_About this exercise_. Could you repeat all of the entries below word for word, apart from the pictures?

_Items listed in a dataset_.

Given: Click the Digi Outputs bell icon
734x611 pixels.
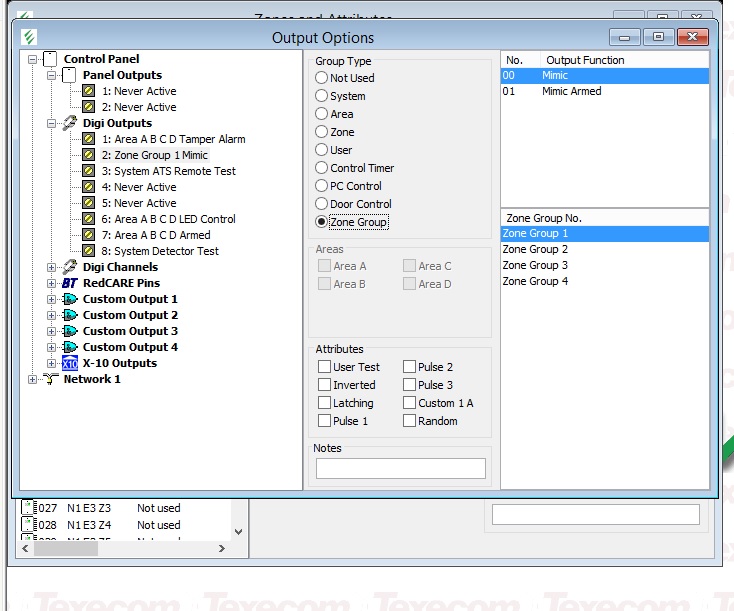Looking at the screenshot, I should tap(69, 123).
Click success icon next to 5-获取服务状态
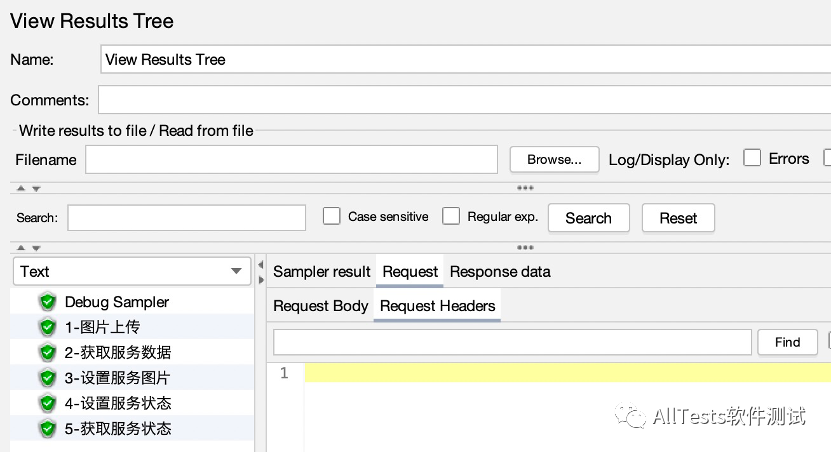 point(47,429)
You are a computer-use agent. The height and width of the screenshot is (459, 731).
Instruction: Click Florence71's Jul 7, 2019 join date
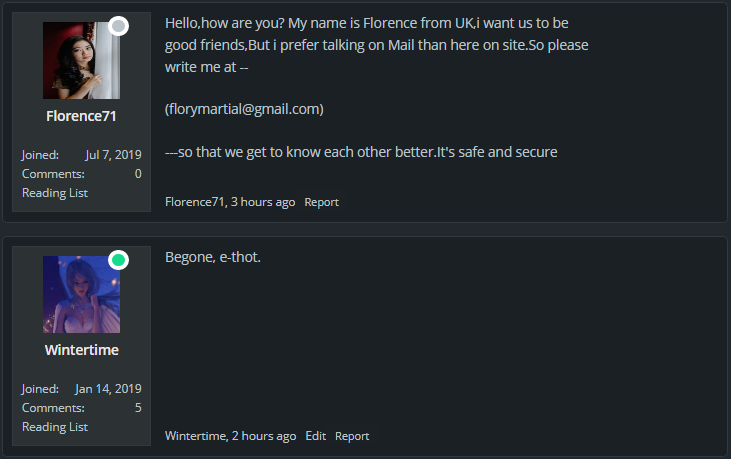pyautogui.click(x=114, y=155)
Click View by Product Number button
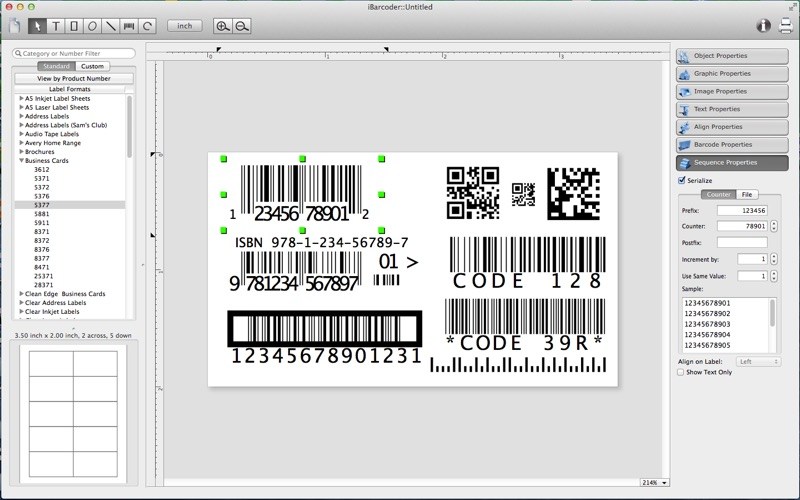800x500 pixels. [74, 78]
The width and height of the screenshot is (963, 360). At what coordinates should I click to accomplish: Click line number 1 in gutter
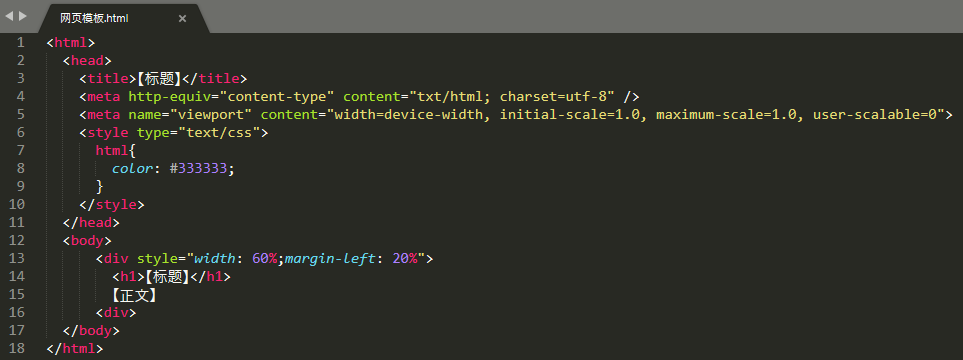21,42
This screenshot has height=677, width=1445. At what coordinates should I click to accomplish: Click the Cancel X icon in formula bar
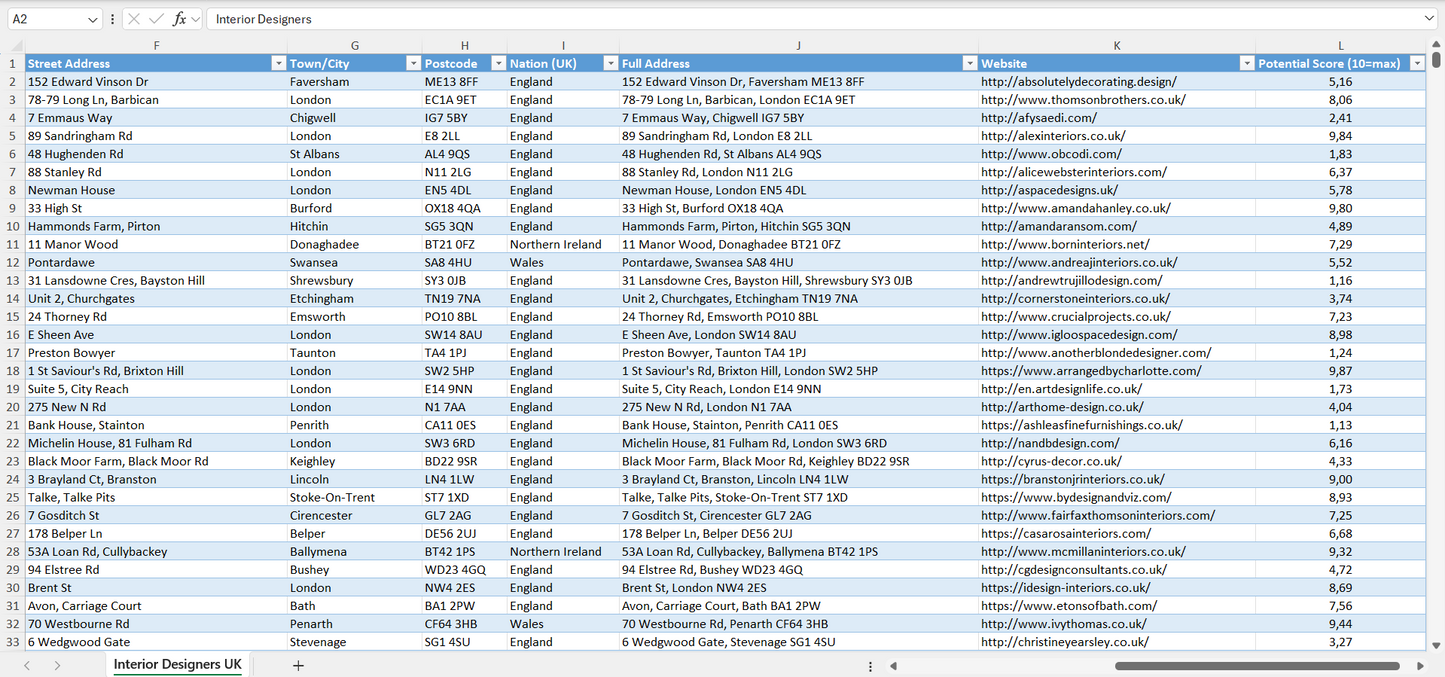pyautogui.click(x=134, y=19)
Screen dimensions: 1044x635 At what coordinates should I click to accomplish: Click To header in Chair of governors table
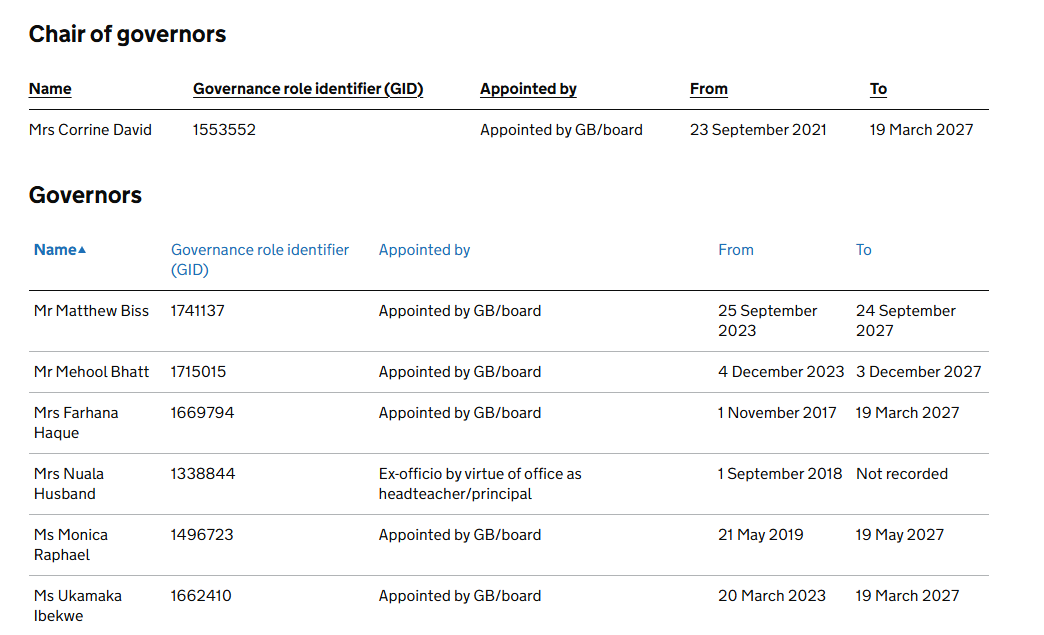coord(878,89)
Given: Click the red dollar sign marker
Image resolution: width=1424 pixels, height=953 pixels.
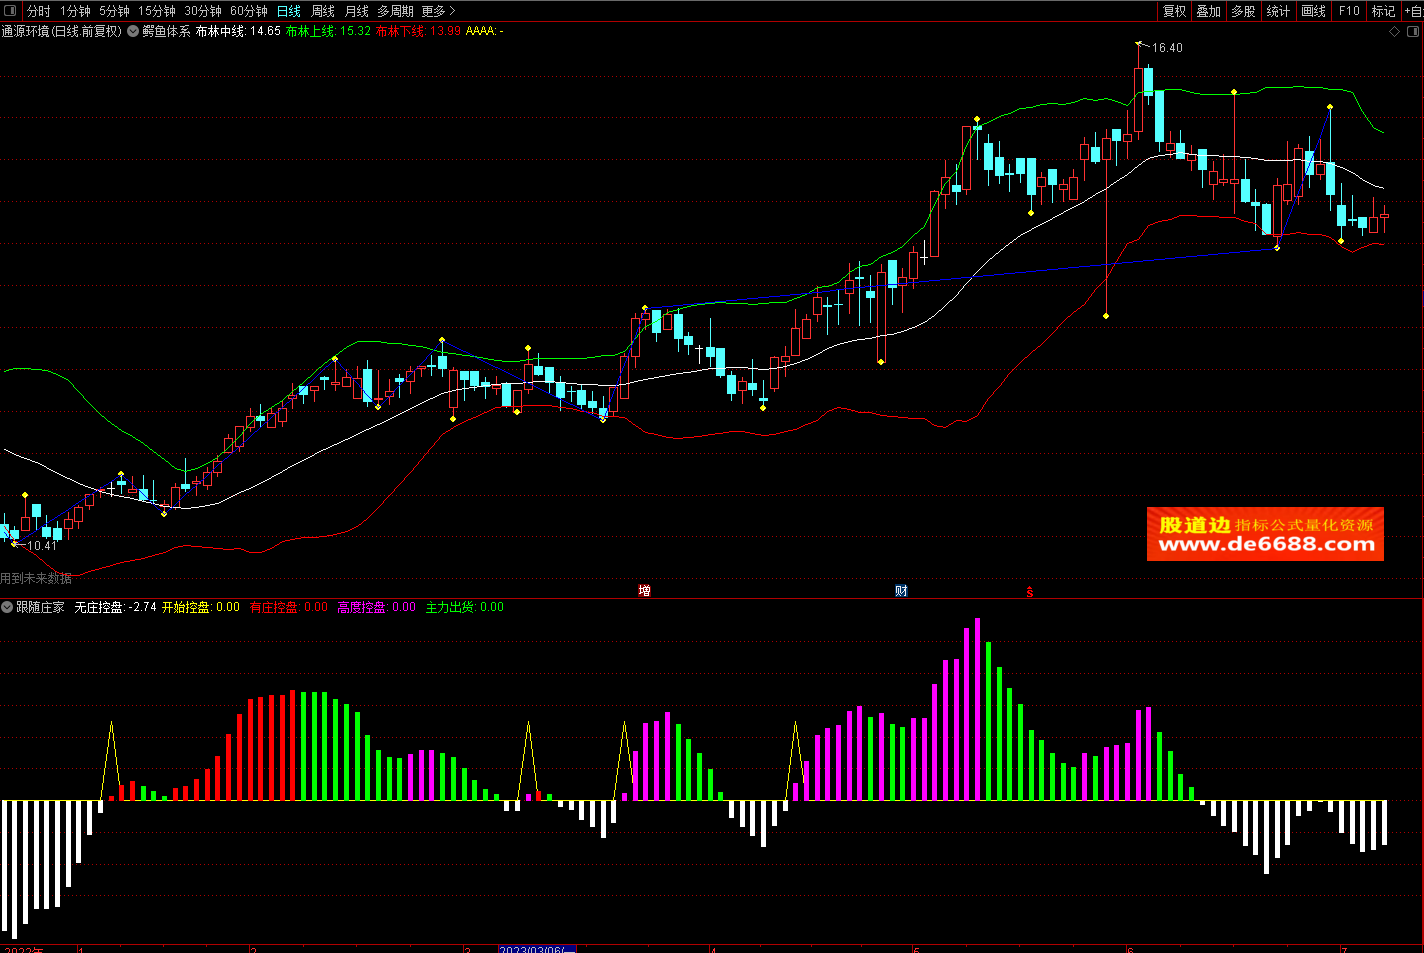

_Written answer_.
Given: Click the Digi Outputs bell icon
734x611 pixels.
Looking at the screenshot, I should tap(69, 123).
Click success icon next to 5-获取服务状态
 point(47,429)
You are a computer-use agent. The height and width of the screenshot is (459, 731).
Instruction: Click Florence71's Jul 7, 2019 join date
pyautogui.click(x=114, y=155)
Click View by Product Number button
800x500 pixels. [74, 78]
The width and height of the screenshot is (963, 360). At what coordinates should I click to accomplish: Click line number 1 in gutter
21,42
This screenshot has height=677, width=1445. At what coordinates should I click to accomplish: Click the Cancel X icon in formula bar
pyautogui.click(x=134, y=19)
Screen dimensions: 1044x635 At what coordinates should I click to accomplish: Click To header in Chair of governors table
coord(878,89)
Given: Click the red dollar sign marker
Image resolution: width=1424 pixels, height=953 pixels.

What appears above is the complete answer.